### INPUT MATERIAL
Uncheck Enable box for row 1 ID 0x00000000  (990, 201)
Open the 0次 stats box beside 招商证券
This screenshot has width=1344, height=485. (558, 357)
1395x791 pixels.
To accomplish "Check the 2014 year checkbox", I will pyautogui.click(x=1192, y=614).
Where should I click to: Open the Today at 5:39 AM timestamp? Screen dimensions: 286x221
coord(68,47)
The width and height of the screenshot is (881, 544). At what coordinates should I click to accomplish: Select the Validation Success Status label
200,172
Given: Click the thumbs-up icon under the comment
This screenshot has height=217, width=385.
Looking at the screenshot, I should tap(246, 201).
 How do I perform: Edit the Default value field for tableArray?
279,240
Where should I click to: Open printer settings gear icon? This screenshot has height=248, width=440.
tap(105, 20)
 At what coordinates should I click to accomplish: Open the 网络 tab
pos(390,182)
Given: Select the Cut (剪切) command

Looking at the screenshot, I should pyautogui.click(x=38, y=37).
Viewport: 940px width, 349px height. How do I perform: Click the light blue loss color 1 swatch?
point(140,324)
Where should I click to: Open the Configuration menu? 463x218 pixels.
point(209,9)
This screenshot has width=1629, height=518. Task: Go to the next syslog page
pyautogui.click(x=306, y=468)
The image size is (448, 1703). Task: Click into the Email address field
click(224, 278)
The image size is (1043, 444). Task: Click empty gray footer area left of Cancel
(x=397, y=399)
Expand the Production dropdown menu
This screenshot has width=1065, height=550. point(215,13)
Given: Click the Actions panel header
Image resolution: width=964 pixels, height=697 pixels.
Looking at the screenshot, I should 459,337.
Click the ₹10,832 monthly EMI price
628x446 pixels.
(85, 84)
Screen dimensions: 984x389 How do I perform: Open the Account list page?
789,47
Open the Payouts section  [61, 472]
######
In full and without changes, repeat the listing.

| ANSWER FOR THE TASK |
Uncheck Enable box for row 1 ID 0x00000000  (990, 201)
Open the 0次 stats box beside 招商证券
This screenshot has width=1344, height=485. (558, 357)
1395x791 pixels.
To accomplish "Check the 2014 year checkbox", I will pyautogui.click(x=1192, y=614).
Where should I click to: Open the Today at 5:39 AM timestamp? Screen dimensions: 286x221
coord(68,47)
The width and height of the screenshot is (881, 544). At what coordinates should I click to accomplish: Select the Validation Success Status label
200,172
Given: Click the thumbs-up icon under the comment
This screenshot has height=217, width=385.
Looking at the screenshot, I should tap(246, 201).
 How do I perform: Edit the Default value field for tableArray?
279,240
Where should I click to: Open printer settings gear icon? This screenshot has height=248, width=440.
tap(105, 20)
 At what coordinates should I click to accomplish: Open the 网络 tab
pos(390,182)
Given: Select the Cut (剪切) command

Looking at the screenshot, I should pyautogui.click(x=38, y=37).
Viewport: 940px width, 349px height. How do I perform: Click the light blue loss color 1 swatch?
point(140,324)
Where should I click to: Open the Configuration menu? 463x218 pixels.
point(209,9)
This screenshot has width=1629, height=518. Task: Go to the next syslog page
pyautogui.click(x=306, y=468)
The image size is (448, 1703). Task: Click into the Email address field
click(224, 278)
The image size is (1043, 444). Task: Click empty gray footer area left of Cancel
(x=397, y=399)
Expand the Production dropdown menu
This screenshot has width=1065, height=550. point(215,13)
Given: Click the Actions panel header
Image resolution: width=964 pixels, height=697 pixels.
Looking at the screenshot, I should 459,337.
Click the ₹10,832 monthly EMI price
628x446 pixels.
(85, 84)
Screen dimensions: 984x389 How do I perform: Open the Account list page?
789,47
Open the Payouts section  [61, 472]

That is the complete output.